America’s Energy Revolution Hits a Historic Milepost
The U.S. passed another historic marker in its energy revolution this year. In February, U.S. transportation emitted more carbon dioxide than the fossil-fuel-heavy power sector for the first time since 1978. Overall, the U.S. has seen a 25 percent drop in carbon-dioxide emissions since 2008, the Department of Energy said, a function of the rise of natural gas and smarter energy use.
Why this should happen now is a function of several different market forces. First, low gasoline prices have encouraged Americans to drive more, increasing CO2 pollution from tailpipes. Second, natural gas has eclipsed coal as the leading fuel for electricity producers. That development, reinforced by Environmental Protection Agency regulation, has led to a historic bust for U.S. coal, which is a much more carbon-intensive fuel than natural gas.

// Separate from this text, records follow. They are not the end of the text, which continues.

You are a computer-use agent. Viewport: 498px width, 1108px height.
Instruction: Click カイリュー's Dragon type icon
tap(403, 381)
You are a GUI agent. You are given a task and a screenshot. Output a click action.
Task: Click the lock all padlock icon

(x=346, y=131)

Yes, gasoline is cheap. Yes, natural gas is killing coal. Yes, renewable energy is ramping up. These are the defining events of energy markets in recent years. But it leaves us with the question, now that the U.S. has a new, or at least emerging, energy mix, how did the old one get that way to begin with? The larger arc to this story goes back more than 50 years, when the oil embargo began a grand rethinking of energy infrastructure.
What the data show is the final lifting of the hangover from the 1970s energy crisis, when the oil shocks forced America to stop using oil for power. Oil made up a larger share of U.S. energy use before the late 1970s because it was more commonly used as a fuel in electricity generation, peaking around—you guessed it—1978 or so. Coal took up much of the slack, and pumped up CO2 emissions along the way.

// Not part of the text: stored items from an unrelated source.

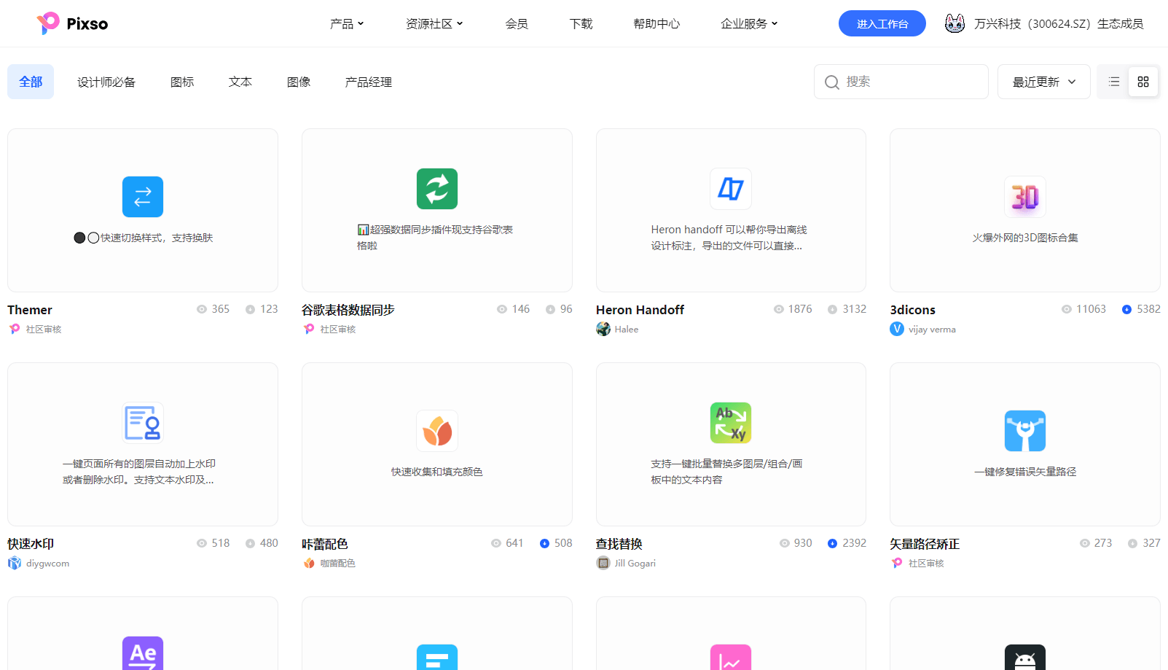Screen dimensions: 1168x670
Task: Switch to the 产品经理 tab
Action: coord(368,82)
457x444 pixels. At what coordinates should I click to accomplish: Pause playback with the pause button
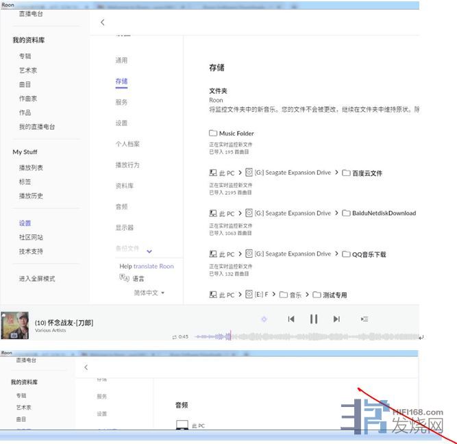[314, 319]
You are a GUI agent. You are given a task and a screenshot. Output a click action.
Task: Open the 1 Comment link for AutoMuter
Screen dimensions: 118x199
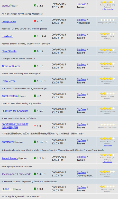tap(107, 145)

This chart shows how the key sectors of the U.S. energy economy have produced their electricity since 1949. Note the decline in oil during the late 1970s, and the subsequent rise of coal and nuclear power.
With the global Paris Agreement on climate change set to take effect, and leading businesses increasingly taking energy-and-climate matters into their own hands, the shifting U.S. energy mix isn't just interesting trivia—it's a report card the rest of the world is scrutinizing to see if the globe's economic leader is setting an example to follow.